## Brief A
In the skydiving course post, what is the name of the AFF instructor the writer is introduced to?
## Brief B
According to the skydiving course post, what actions make up the "Circle of awareness"? List every one.
## Brief C
Pick up the skydiving course post after its final sentence and keep writing in the same first-person voice.

## Passage
First Jump Course – Day 2

This post starts like you might imagine: I woke up. It was around 8AM and I checked the satellite pictures on the internet as well as simply looking out the window. I figured, if all went well today there’s a real chance of making my first jump. The weather looked okay, a few scattered clouds. Possibly too windy. I got some breakfast and headed out to the DZ. Once again I witnessed planes being pushed out of hangars and everything, still a nice sight.

When the course resumed around nine, it was clear we were now going to be permanently separated from the Danish static-line group. We were introduced to our AFF-instructor Tjalle. He was a familiar face, I made my tandem jump with him last year. So that’s nice! We were now getting AFF-specific instructions. We went with our faces the rolling boards. It was now time to practice the actual free-fall routine. It was divided into blocks, first you breathe.. then check your heading, altitude and shout the altitude to your instructor (Circle of awareness). He won’t actually be able to hear you while you’re falling but at least he can see that you checked your altitude and possibly read your lips a bit. Next up were the practice touches. We would practice pulling the parachute handle in the air to get a feel of where it is. After this another circle of awareness. And after this we would have.. “free – free-fall” time. Until it would be time to pull the parachute.

## Dataset content
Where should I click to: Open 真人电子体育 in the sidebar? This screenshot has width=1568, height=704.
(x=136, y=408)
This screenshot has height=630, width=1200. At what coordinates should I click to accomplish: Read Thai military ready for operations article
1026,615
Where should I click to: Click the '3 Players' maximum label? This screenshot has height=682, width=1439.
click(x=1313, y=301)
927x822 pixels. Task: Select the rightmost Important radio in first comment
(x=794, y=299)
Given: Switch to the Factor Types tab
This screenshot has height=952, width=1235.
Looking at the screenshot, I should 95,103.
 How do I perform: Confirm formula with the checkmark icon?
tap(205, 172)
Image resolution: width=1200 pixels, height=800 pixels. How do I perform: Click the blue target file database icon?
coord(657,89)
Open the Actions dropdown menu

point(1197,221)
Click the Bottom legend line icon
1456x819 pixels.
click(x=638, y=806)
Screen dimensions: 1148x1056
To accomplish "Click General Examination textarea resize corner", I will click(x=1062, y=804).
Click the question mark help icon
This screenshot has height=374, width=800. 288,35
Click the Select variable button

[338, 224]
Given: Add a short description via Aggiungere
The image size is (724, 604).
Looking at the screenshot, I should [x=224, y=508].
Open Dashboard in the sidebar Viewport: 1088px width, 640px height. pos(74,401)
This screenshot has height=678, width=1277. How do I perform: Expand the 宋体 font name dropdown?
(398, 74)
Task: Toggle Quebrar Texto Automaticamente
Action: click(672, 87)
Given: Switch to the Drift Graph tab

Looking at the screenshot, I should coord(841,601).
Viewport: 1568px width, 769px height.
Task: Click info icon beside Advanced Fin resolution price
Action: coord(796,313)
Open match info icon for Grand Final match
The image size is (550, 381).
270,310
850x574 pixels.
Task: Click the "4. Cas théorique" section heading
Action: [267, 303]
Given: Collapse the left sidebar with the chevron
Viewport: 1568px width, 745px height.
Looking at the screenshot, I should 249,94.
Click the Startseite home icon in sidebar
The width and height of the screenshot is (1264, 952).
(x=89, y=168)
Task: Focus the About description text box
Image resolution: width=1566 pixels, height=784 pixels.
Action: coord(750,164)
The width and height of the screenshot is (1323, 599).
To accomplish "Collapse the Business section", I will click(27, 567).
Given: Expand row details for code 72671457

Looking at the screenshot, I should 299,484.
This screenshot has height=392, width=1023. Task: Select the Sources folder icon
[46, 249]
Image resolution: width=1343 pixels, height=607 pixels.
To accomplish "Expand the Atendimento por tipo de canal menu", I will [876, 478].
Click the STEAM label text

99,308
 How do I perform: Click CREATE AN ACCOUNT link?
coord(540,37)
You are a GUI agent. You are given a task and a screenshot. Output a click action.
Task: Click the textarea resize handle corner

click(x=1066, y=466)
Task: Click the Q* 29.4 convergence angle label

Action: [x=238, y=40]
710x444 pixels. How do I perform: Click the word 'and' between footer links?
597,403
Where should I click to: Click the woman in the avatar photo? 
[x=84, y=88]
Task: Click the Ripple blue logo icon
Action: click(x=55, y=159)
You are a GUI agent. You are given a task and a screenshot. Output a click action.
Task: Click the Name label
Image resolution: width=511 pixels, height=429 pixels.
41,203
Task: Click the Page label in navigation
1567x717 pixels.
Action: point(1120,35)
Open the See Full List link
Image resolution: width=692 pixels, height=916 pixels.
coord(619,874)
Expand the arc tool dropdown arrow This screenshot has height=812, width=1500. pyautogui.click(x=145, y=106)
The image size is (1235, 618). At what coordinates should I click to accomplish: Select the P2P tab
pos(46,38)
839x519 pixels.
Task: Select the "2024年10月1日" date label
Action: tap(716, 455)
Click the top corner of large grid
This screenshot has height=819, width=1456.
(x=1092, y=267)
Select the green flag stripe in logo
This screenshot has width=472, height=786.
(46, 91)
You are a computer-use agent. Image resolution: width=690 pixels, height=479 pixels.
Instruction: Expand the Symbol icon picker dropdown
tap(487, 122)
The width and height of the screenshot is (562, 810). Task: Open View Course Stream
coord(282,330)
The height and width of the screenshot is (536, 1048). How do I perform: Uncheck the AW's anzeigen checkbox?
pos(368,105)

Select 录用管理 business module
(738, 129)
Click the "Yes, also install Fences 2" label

## Output A
Tjalle

## Output B
- Check your heading
- Check your altitude
- Shout the altitude to your instructor

## Output C
In the mean time my buddy Ralph arrived to join me on the vacation. He made some pictures.
Next up was the plane exit procedure. We practiced this a couple of times out of a simple plane model.
Now it was time to put on a real parachute and do all the things we practiced again. We simulated the free-fall part and actually pulled our pilot chute to get a feel for it. Now again the plane exit. Ralph later made a picture of me practicing it by myself.

This is what that looked like:

Practicing the plane exit

Then we were hooked up to a rack, hanging on our parachute rig and harness. This was the harness test and we would have to make the right decisions and follow the right procedures. I luckily didn’t hesitate too much or made any mistakes so I was passed to jump. Now we just had to wait, and wait. The winds had really picked up so we weren’t allowed to go up just yet. It wasn’t going to improve, so I left my number if the winds would magically drop again. So we went back to the hotel and played some soccer that evening.

Better luck next day!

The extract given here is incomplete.